La mujer salió corriendo, espantada, del laberinto. Empapada en sudor, respiró hondo y se dirigió al primer puesto de gaseosas que encontró en su camino. Tenía, todavía, la respiración agitada.
-Buenas tardes, ¿Qué desea servirse?- preguntó cordialmente, evaluando el aspecto de su clienta, el jóven que atendía el puesto.
-Agua... Agua nada más, bien fría, por favor.- Respondió ella, mientras se sostenía contra el mostrador, exhausta.
Tomó la pequeña botella que el jóven vendedor le tendía, y le pagó. Se alejó caminando lentamente antes de que el muchacho pudiera siquiera darle su vuelto.
La mujer miró a su alrededor, con el agua todavía en la mano. Tenía la actitud del que busca algo importante, pero no lo encuentra. Podía ver a toda la gente caminando apaciblemente por la calle, familias con chicos disfrutando del sol del domingo, vendedores ambulantes exhibiendo sus productos inservibles y tentadores, músicos ambulantes ofreciendo lo mejor de su repertorio a cambio de unas pocas monedas... Y, sin embargo, se daba cuenta de la absoluta soledad en la que estaba sumergida.
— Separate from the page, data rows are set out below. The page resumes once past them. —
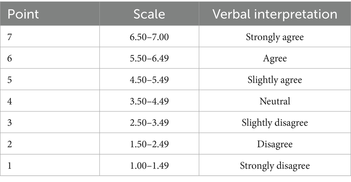Click the "Slightly agree" cell

click(275, 80)
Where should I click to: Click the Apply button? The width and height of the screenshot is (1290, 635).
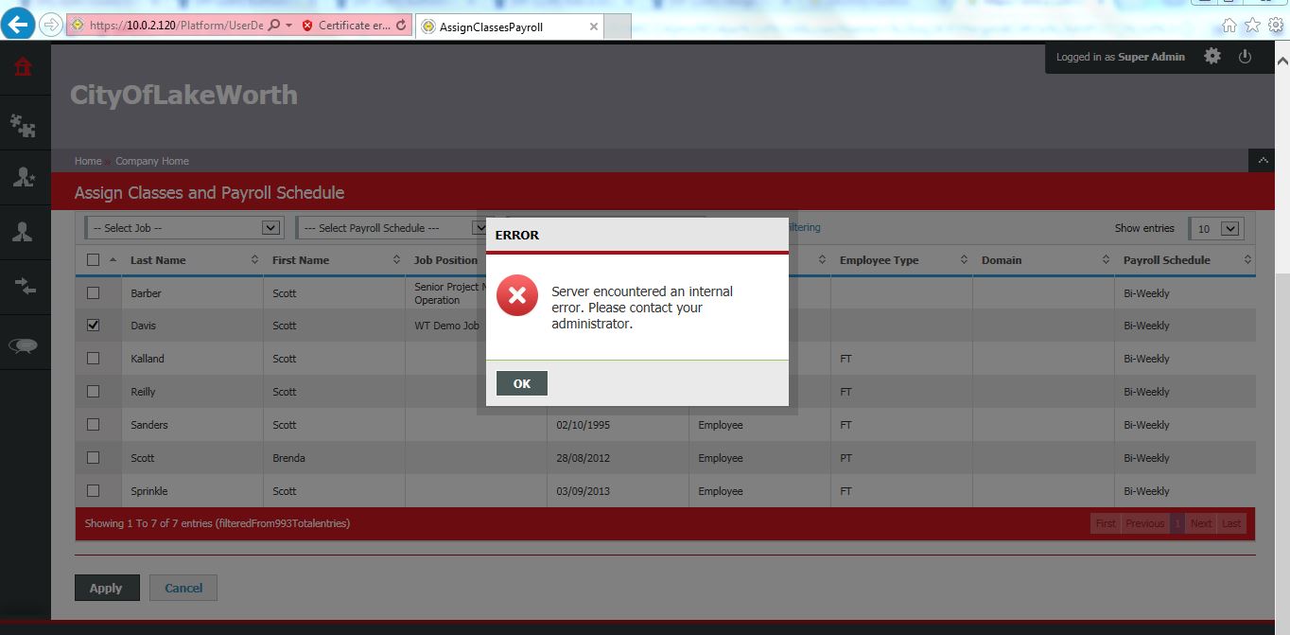click(x=106, y=588)
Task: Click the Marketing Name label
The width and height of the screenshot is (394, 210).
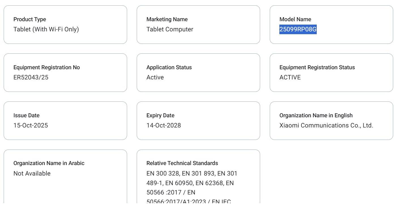Action: point(167,20)
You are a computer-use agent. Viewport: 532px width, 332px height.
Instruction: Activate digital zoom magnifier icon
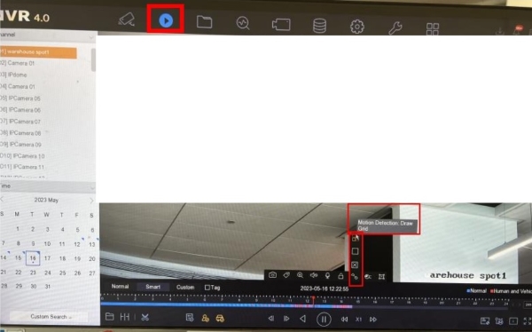[x=300, y=275]
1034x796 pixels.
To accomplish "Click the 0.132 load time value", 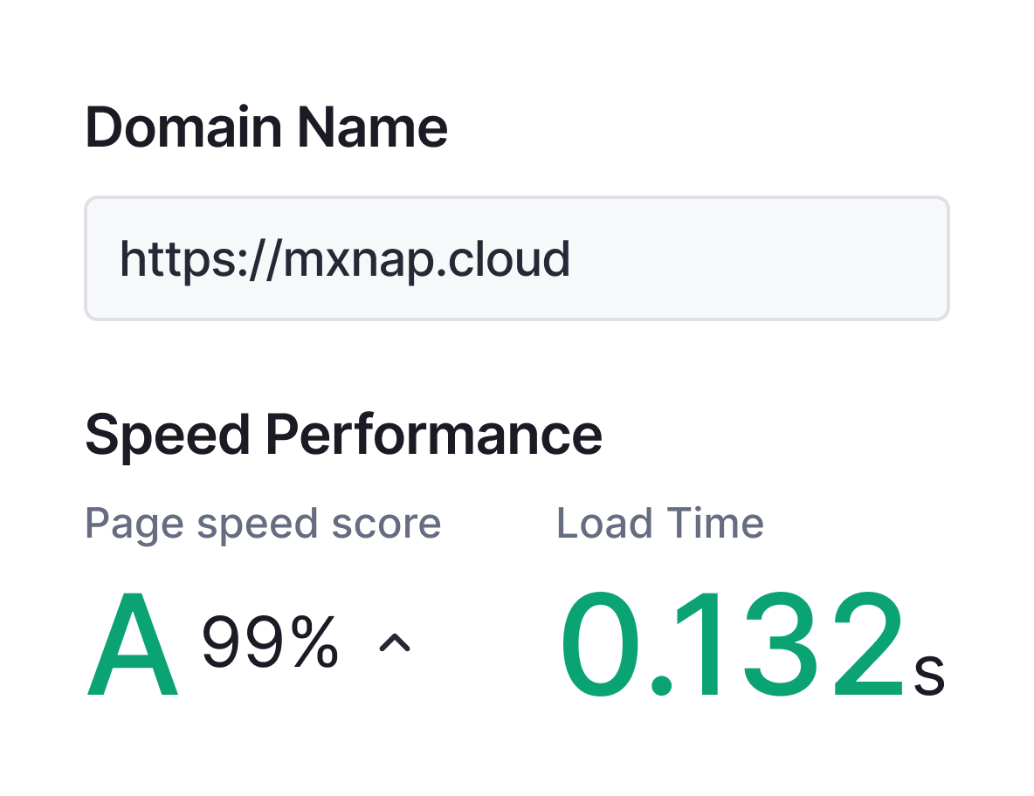I will (x=732, y=646).
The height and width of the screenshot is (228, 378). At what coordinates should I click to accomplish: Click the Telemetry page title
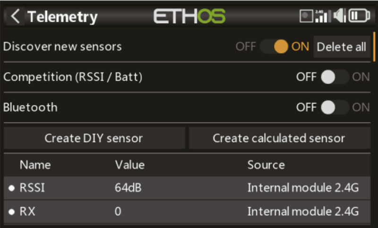pos(62,17)
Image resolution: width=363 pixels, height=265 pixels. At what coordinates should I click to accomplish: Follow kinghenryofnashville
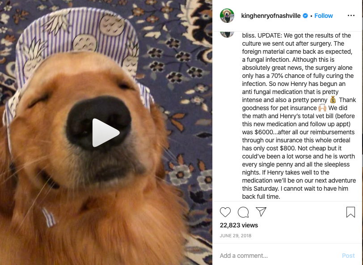point(323,16)
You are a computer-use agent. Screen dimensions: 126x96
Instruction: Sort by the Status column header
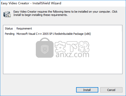tap(9, 28)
"No siempre fue así..." pensó ella, mientras veía a los peatones dirigiéndose hacia la entrada del laberinto. Pagaban con entusiasmo el precio del entretenimiento; el mismo precio que ella había pagado alguna vez por aquél horror.
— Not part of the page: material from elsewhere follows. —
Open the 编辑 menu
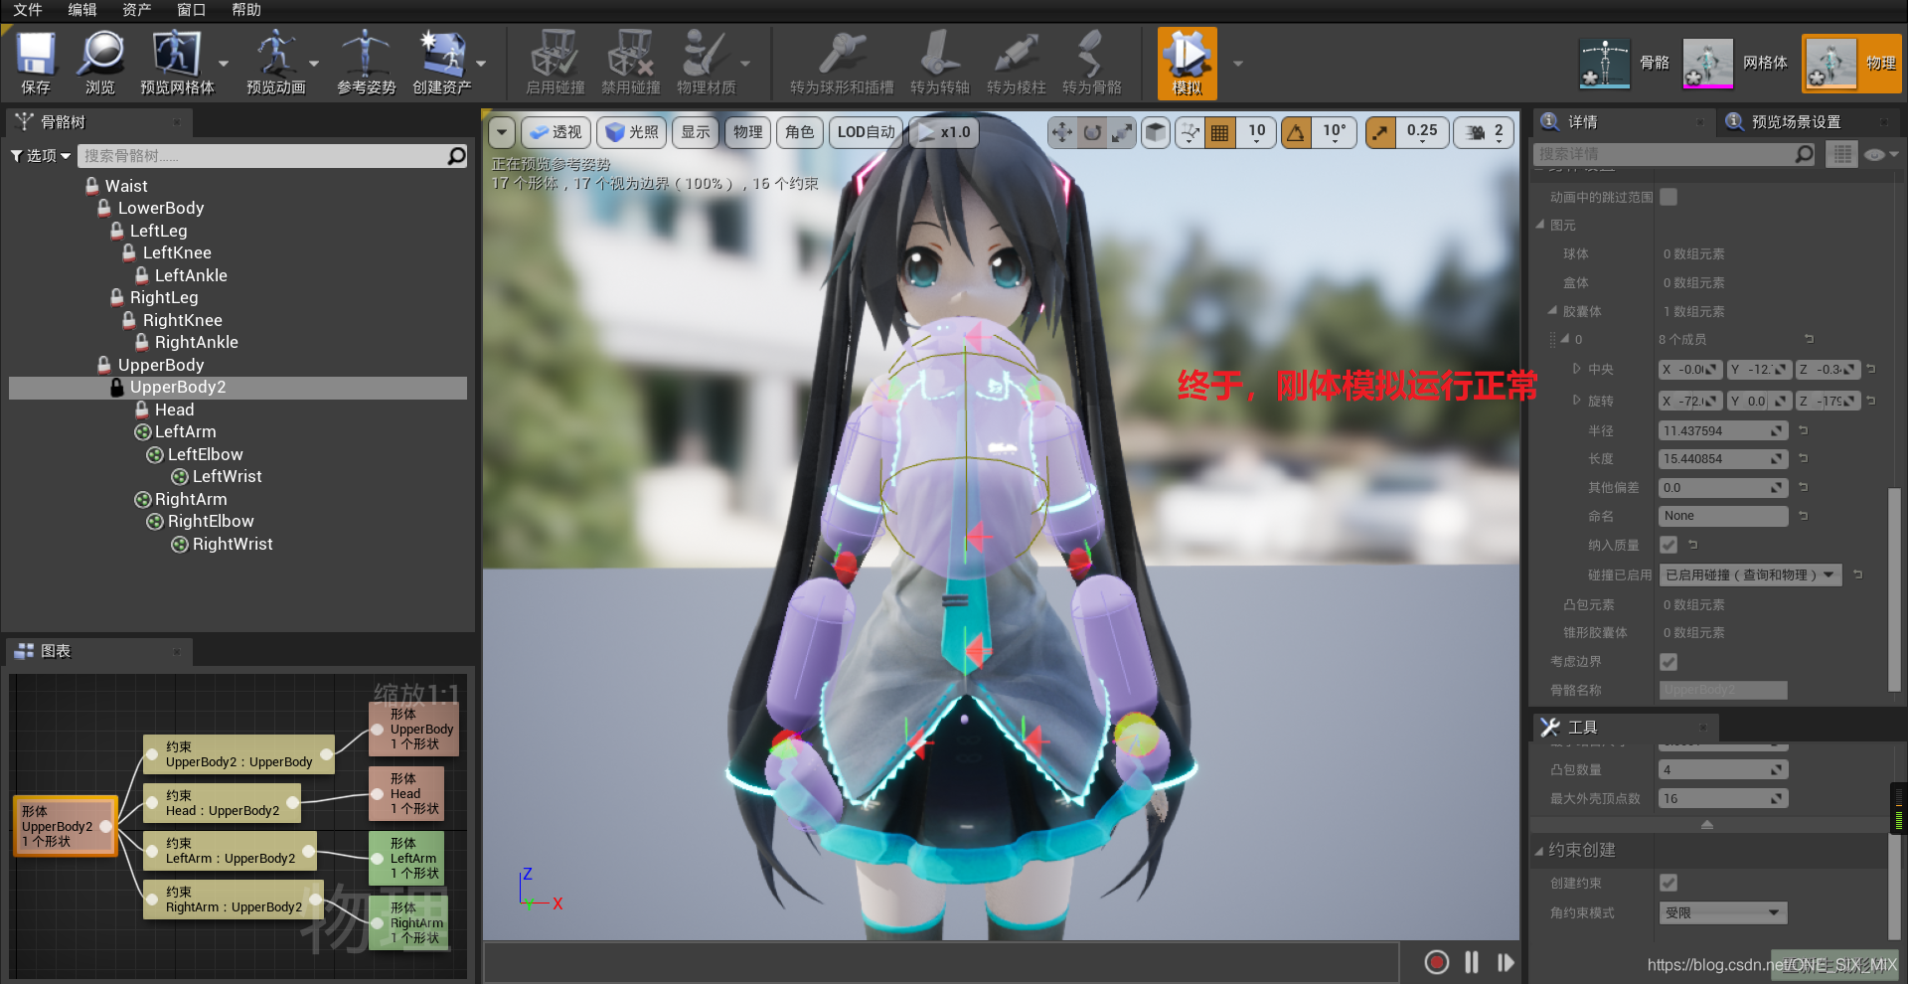1908x984 pixels. click(x=81, y=11)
Sintió la necesidad de correr a advertirles, prevenirlos del peligro que los esperaba si cruzaban esa puerta. Pero pronto se dió cuenta de que serían inútiles sus intentos por ayudar, que nadie iba a escucharla.
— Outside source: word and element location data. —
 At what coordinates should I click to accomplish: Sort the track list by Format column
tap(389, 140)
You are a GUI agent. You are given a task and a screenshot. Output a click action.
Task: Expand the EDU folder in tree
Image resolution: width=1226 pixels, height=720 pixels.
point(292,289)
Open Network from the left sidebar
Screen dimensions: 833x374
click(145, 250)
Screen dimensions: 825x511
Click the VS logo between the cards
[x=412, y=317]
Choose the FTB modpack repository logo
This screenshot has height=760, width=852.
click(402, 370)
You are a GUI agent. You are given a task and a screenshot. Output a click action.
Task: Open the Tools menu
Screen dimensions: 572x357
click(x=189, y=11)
Siguió caminando, todavía asustada, hasta alejarse de la alegría que inundaba la peatonal. Recorrió varios metros por una oscura callecita lateral, hasta llegar a un portón negro, ornamentado con detalles en plateado. Sacó la llave del bolsillo, y no sin antes examinarla detenidamente, abrió la cerradura. Un frío vacío se asomó a través del marco de la puerta recién abierta, y ella entró timidamente, dando primero unos pasos lentos, luego avanzando desenvuelta. Todo estaba en penumbras allí, y ante ella se extendía un pasillo angosto, que se asemejaba a túnel lúgubre y tenebroso.
Caminó por esa extraña habitación hasta llegar a una puerta de vidrio que había al final, ignorando en su camino las pesadas puertas de madera a sus lados.
La empujó, casi asomándose por el vidrio antes de hacerlo. Y ahí estaba, ante ella, el diminuto patio interno, inundado de verde, rebosante de hojas y plantas. Volvió a temblar, y el sudor comenzó a brotar de su piel de golpe. Buscaba entre las macetas algo, con desesperación, mientras se esforzaba por recordar algo muy lejano.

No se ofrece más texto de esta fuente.